Below is an agglomerative hierarchical clustering dendrogram that more clearly displays the results of the autoencoder and t-SNE algorithms.

For curiosity’s sake, I plotted the encoded image for one of the songs below. Each encoded image is a dimension reduced representation of the original spectrogram, just like this:

The above image of an encoded song is expanded out to the original input dimensions in the decoder piece of the autoencoder. The expansion was accomplished through the use of upsampling and convolutional layers. The result of the reproduction is below, and the original spectrogram for the same song is below that.

It is clear to see that even though the reproduction looks like a shadow of the original, there are structural similarities. I’m confident that with a deeper network, or by making any of the improvements I’m about to describe, the reproduction could become even more accurate, and the resulting clusters could be even more insightful.

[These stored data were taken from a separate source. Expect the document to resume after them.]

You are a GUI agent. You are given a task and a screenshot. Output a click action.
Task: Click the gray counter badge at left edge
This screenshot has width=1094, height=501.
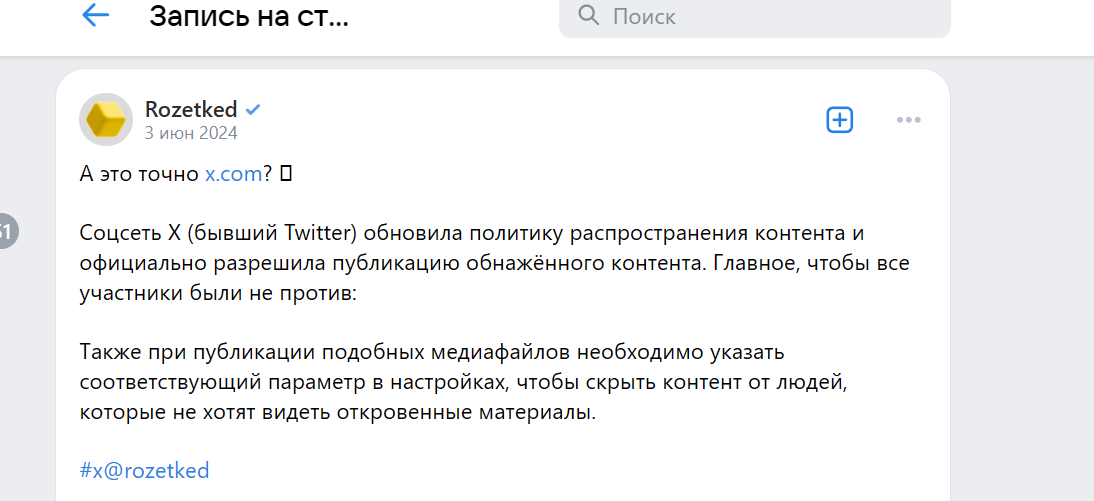tap(6, 232)
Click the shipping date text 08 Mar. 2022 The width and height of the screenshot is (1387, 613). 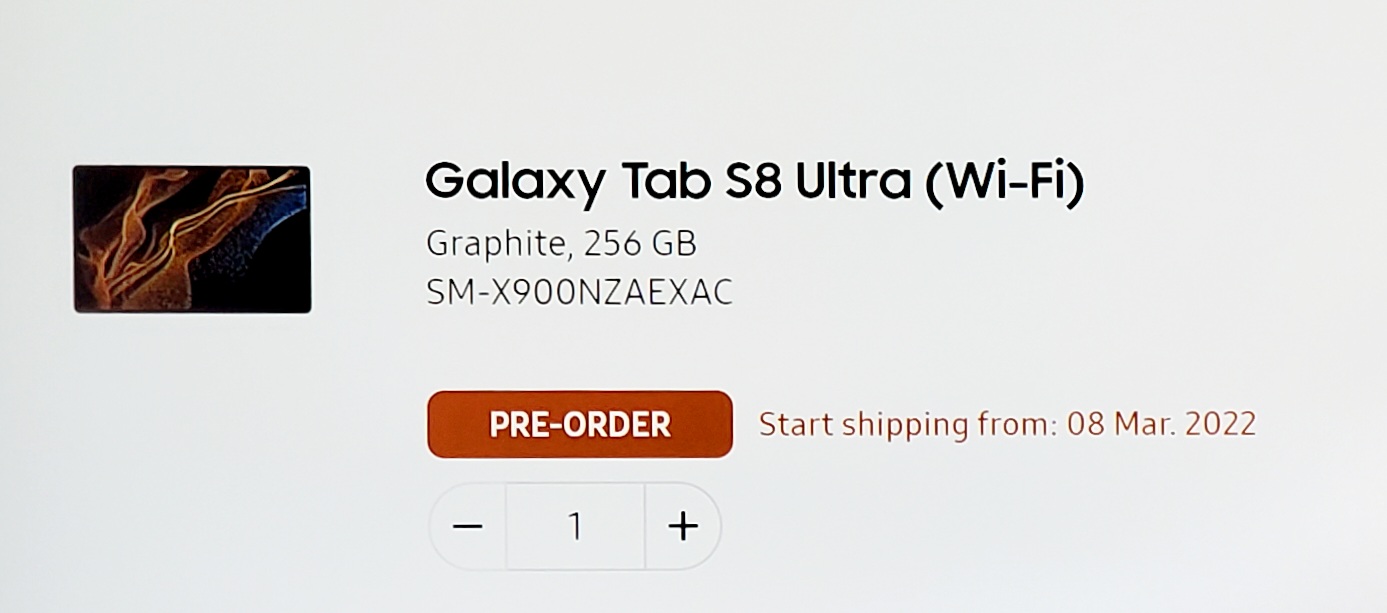point(1161,424)
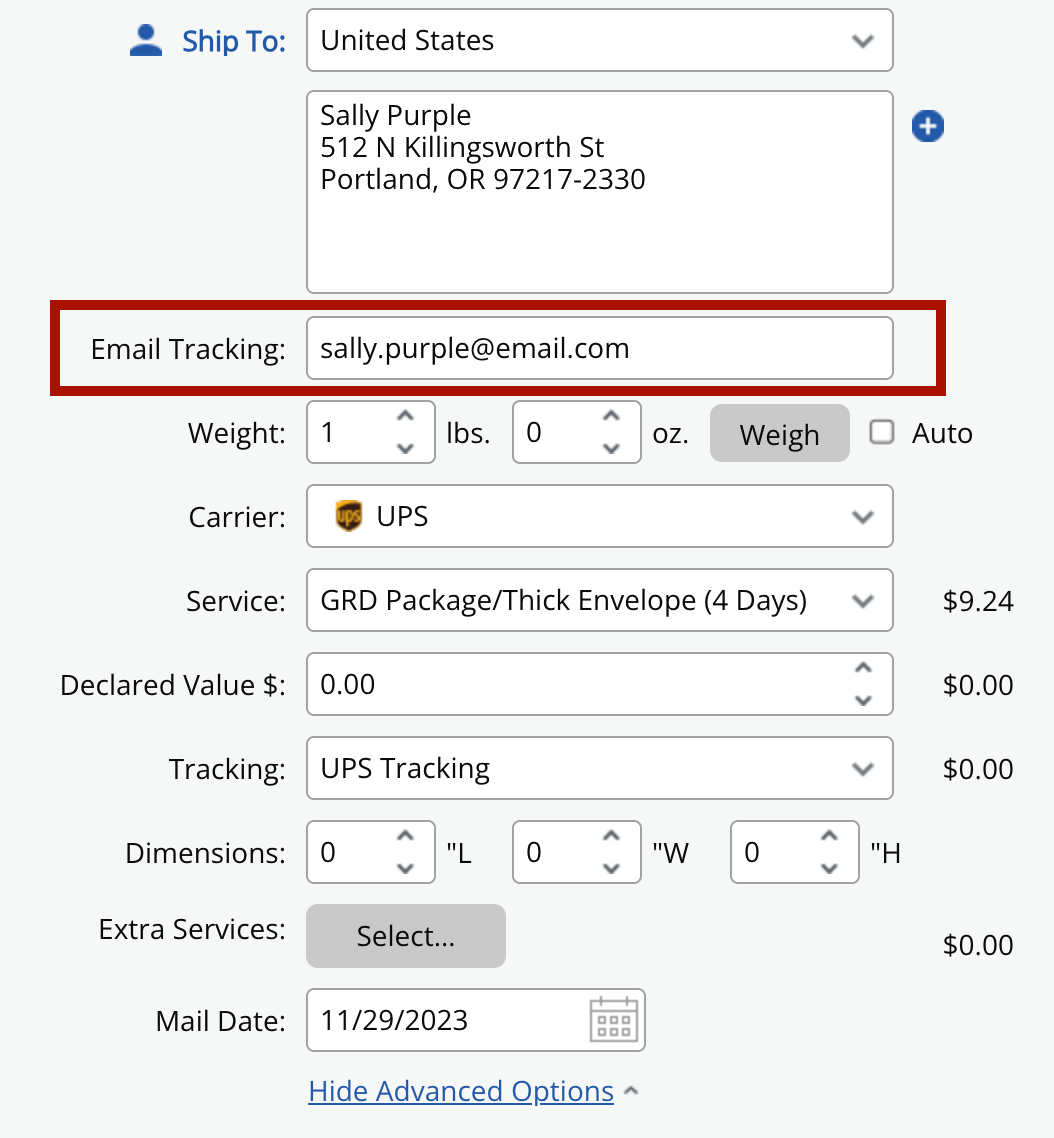Increase the weight pounds value
1054x1138 pixels.
tap(405, 417)
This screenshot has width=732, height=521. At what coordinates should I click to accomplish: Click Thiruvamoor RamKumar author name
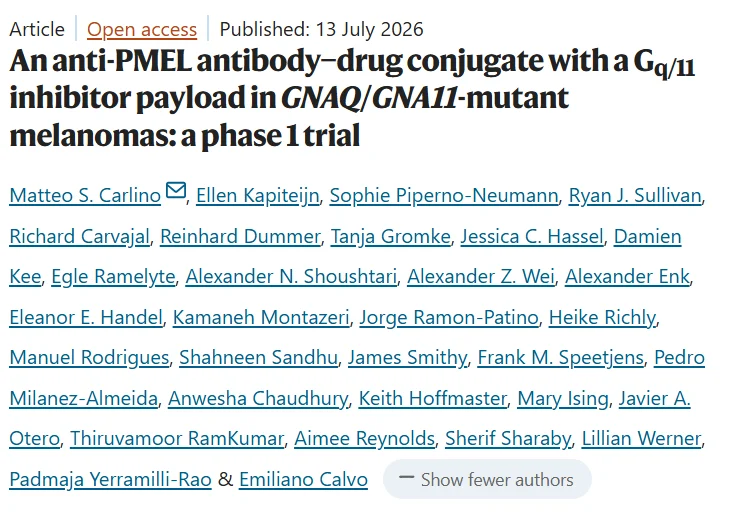pyautogui.click(x=177, y=439)
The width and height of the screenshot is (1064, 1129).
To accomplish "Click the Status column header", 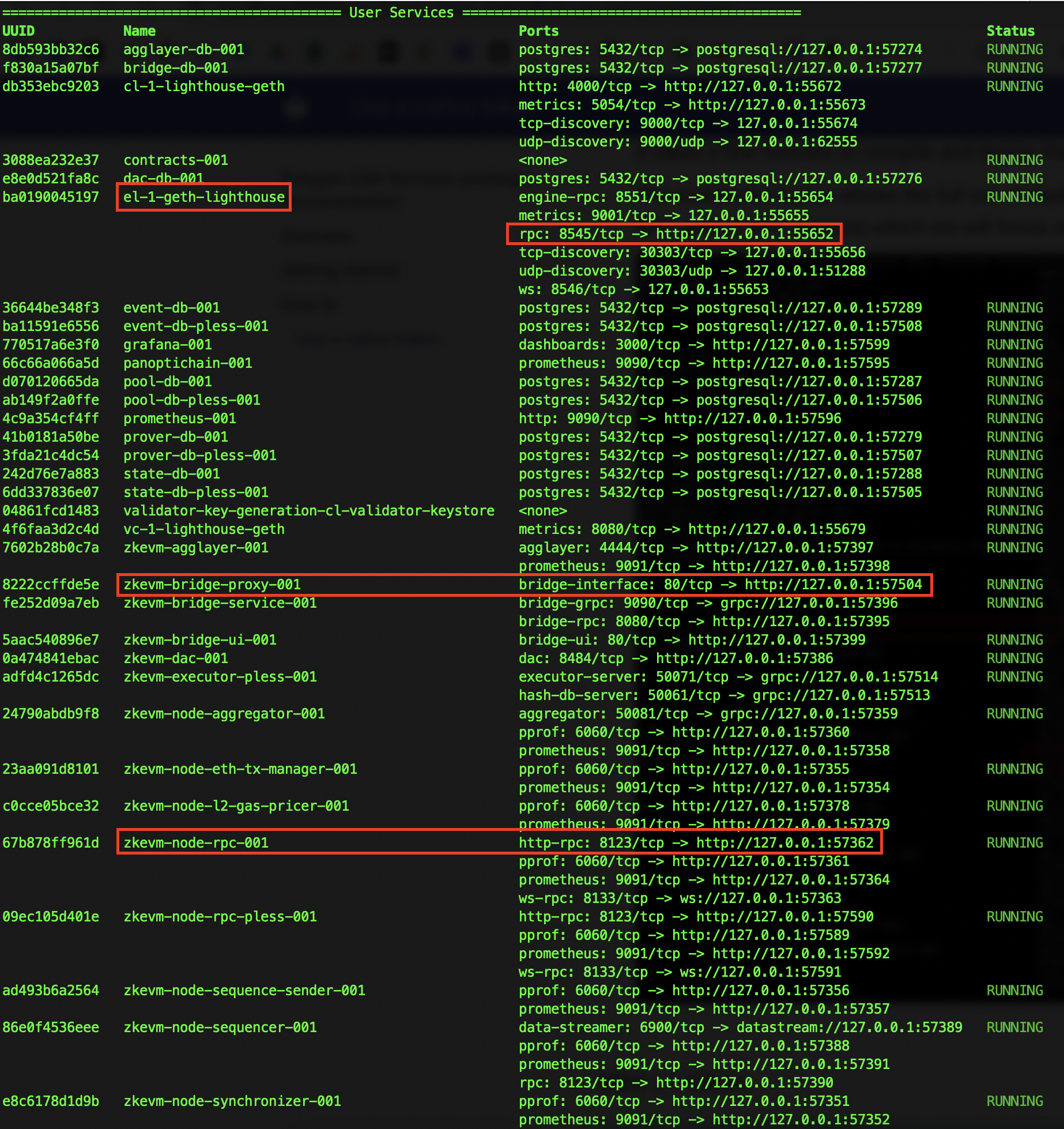I will pyautogui.click(x=1010, y=31).
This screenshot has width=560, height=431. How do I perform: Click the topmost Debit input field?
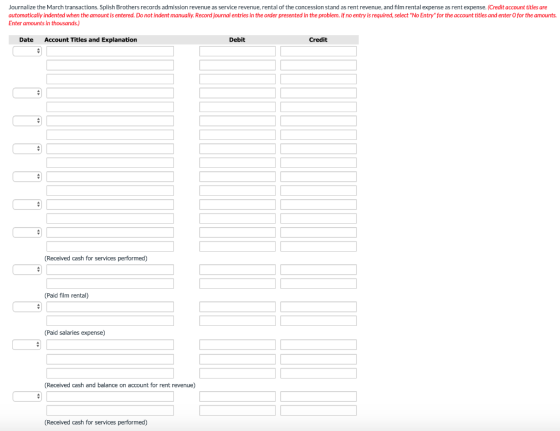(x=238, y=51)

Ideas for Future Improvements

While convolutional networks are great for learning spatial structure, recurrent networks are useful for time sequences. I wanted to add a long-short term memory (LSTM) layer at the beginning of the encoder piece to learn repeating sequences in the music, but I could not, because I had no reliable way to determine which time steps to use. Since music is written in bars, my thoughts were that the ideal time step would be the time signature of the song. So if a song had 4 beats per measure, then the time step could be 4. However, there is currently no way to determine the time signature of an audio file. The best option might be to tune the time steps parameter until the results had the lowest error or validation loss, but regardless of what it tuned to, the resulting time step would be some combination of the time signatures of all the songs in the dataset. If some songs were 4:4 time, and others 5:8, then the tuned time step would match neither. An ideal model would use a time step parameter that could adapt to whatever sample was being trained, though doing that would require knowing the precise time signature for each song.

If I were to expand the autoencoder, I would focus on adding the LSTM layer. Doing this with Keras would require reshaping the input layer to a long sequence, essentially stacking the columns together, assuming the columns of the input image represent points in time. Other improvements could be made by adding more layers, or by expanding the layers that already exist. I did not try either in this experiment because I had already run out of RAM training on 18 samples with the existing architecture. A more powerful computer could undoubtedly handle more layers, which would likely improve the model’s accuracy.

Another improvement that is possible would be to enrich the data by adding the second channel for each wav, after the conversion to mono. There would then be 2 samples per song. Rather than mathematically combining the channels into 1 input, each could be trained separately in identical autoencoders, and then combined in an ensemble model. This would be similar to how human hearing works. Each ear receives separate input and the brain combines them in a way that makes sense to us.

Several more improvements could be made by adding features related to the metadata of the songs, like artist, album, or year, or by adding features like the ones I originally calculated. The deep convolutional autoencoder could even be combined with traditional collaborative filtering systems. The recommendations would then be a blend of user input and raw audio signal.

These are just a few of many ways to improve the model, but this experiment has shown great potential for music recommendation with deep learning.